* _EXERCISE AIM_: Once the line holding "This screenshot has height=812, width=506." is found in the listing below, write it out and each later line exactly, up to and including the one holding "Task: Click the Tipo evento column header".

-.-.-

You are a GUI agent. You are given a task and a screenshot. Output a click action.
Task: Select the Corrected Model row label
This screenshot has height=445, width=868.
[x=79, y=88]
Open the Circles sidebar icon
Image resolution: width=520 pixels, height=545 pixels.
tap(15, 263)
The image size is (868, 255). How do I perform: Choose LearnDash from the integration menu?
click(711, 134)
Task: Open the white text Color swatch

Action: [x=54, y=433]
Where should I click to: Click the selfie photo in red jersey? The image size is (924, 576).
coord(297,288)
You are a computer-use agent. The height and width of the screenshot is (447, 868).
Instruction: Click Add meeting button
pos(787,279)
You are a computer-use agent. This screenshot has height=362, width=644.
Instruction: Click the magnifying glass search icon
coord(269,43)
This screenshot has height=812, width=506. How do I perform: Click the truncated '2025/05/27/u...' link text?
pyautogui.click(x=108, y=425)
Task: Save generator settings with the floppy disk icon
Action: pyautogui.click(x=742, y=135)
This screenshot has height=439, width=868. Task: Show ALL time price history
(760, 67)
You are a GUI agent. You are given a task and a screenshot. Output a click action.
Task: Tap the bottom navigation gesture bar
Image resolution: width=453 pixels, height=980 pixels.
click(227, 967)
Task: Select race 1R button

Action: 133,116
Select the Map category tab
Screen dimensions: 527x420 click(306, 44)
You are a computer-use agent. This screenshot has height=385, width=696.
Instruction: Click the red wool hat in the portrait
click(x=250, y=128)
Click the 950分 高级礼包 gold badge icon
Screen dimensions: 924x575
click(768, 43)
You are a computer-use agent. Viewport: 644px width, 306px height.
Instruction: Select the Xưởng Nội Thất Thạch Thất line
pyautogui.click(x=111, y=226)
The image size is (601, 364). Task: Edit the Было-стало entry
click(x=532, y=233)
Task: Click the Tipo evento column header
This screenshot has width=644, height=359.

-.-.-

* _ANSWER BOX_:
This screenshot has height=812, width=506. How do I perform: Click the truncated '2025/05/27/u...' link text?
pyautogui.click(x=108, y=425)
Task: Save generator settings with the floppy disk icon
Action: pyautogui.click(x=742, y=135)
This screenshot has height=439, width=868. Task: Show ALL time price history
(760, 67)
You are a GUI agent. You are given a task and a screenshot. Output a click action.
Task: Tap the bottom navigation gesture bar
Image resolution: width=453 pixels, height=980 pixels.
click(227, 967)
Task: Select race 1R button

Action: 133,116
Select the Map category tab
Screen dimensions: 527x420 click(306, 44)
You are a computer-use agent. This screenshot has height=385, width=696.
Instruction: Click the red wool hat in the portrait
click(x=250, y=128)
Click the 950分 高级礼包 gold badge icon
Screen dimensions: 924x575
click(768, 43)
You are a computer-use agent. Viewport: 644px width, 306px height.
Instruction: Select the Xưởng Nội Thất Thạch Thất line
pyautogui.click(x=111, y=226)
The image size is (601, 364). Task: Edit the Было-стало entry
click(x=532, y=233)
Task: Click the Tipo evento column header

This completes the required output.